We will now produce temporary MIPS code, using virtual registers. Virtual registers are representations of real registers, but there is no limit to how many can be used. They can be naively interacted with by saving/loading their contents onto the stack every time they are used, however this is very slow.
Global variables are statically stored in memory using the MIPS .data directive.
Local variables are stored in memory on the stack, using $sp manipulation.
Data padding is an important consideration, as sizeof(char) == 1, sizeof(int) == 4, sizeof(int*) == 4, but all fields must align at a 4 byte (32-bit) boundary.
Branching is done by converting conditionals into a combination of j, b, and bne instructions.

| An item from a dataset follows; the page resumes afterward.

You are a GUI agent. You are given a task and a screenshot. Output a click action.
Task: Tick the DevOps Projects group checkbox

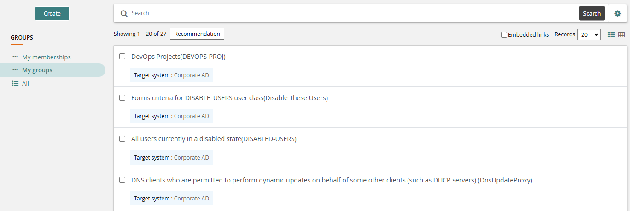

Struct/Array access and assignment is done using lw and sw instructions and considering an offset.
Function calls are done using a j label instruction, and pushing $s and $rp onto the stack so they are not overwritten.

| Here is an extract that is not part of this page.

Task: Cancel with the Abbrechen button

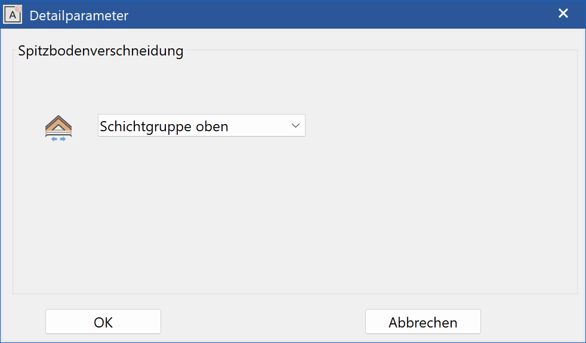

Stdlib functions are performed using MIPS syscall.
Local, static variables (that never have an & operation called on them), are represented as virtual registers to allow them to be optimized in register allocation. Only the variables that need to be in memory are ever in memory, the ones that can be handled through registers are, and the stack is avoided when possible.
Now that we have a complete MIPS program using virtual registers, we need to allocate real registers to our program. MIPS provides 18 variable registers $s0–s9, $t0–t7, where s-registers are guaranteed to be saved after a function call. MIPS also includes system registers $sp, $ip, $mul, etc.
In order to keep track of what is being executed when, a Control-Flow Graph (CFG) is created.
Liveness Analysis is performed on the CFG, with each node of the CFG keeping a liveIn and liveOut set. This information is then used to create an Interference Graph, where edges represent a point in the program execution where both virtual registers are alive at the same time.
Note that the CFG nodes are instructions, the Interference Graph nodes are virtual registers. Big difference!
Finally I implemented Chaitin's Algorithm for Graph Colouring, which includes a spill function, where if we were unable to properly colour the interference graph, spill is saved onto the stack.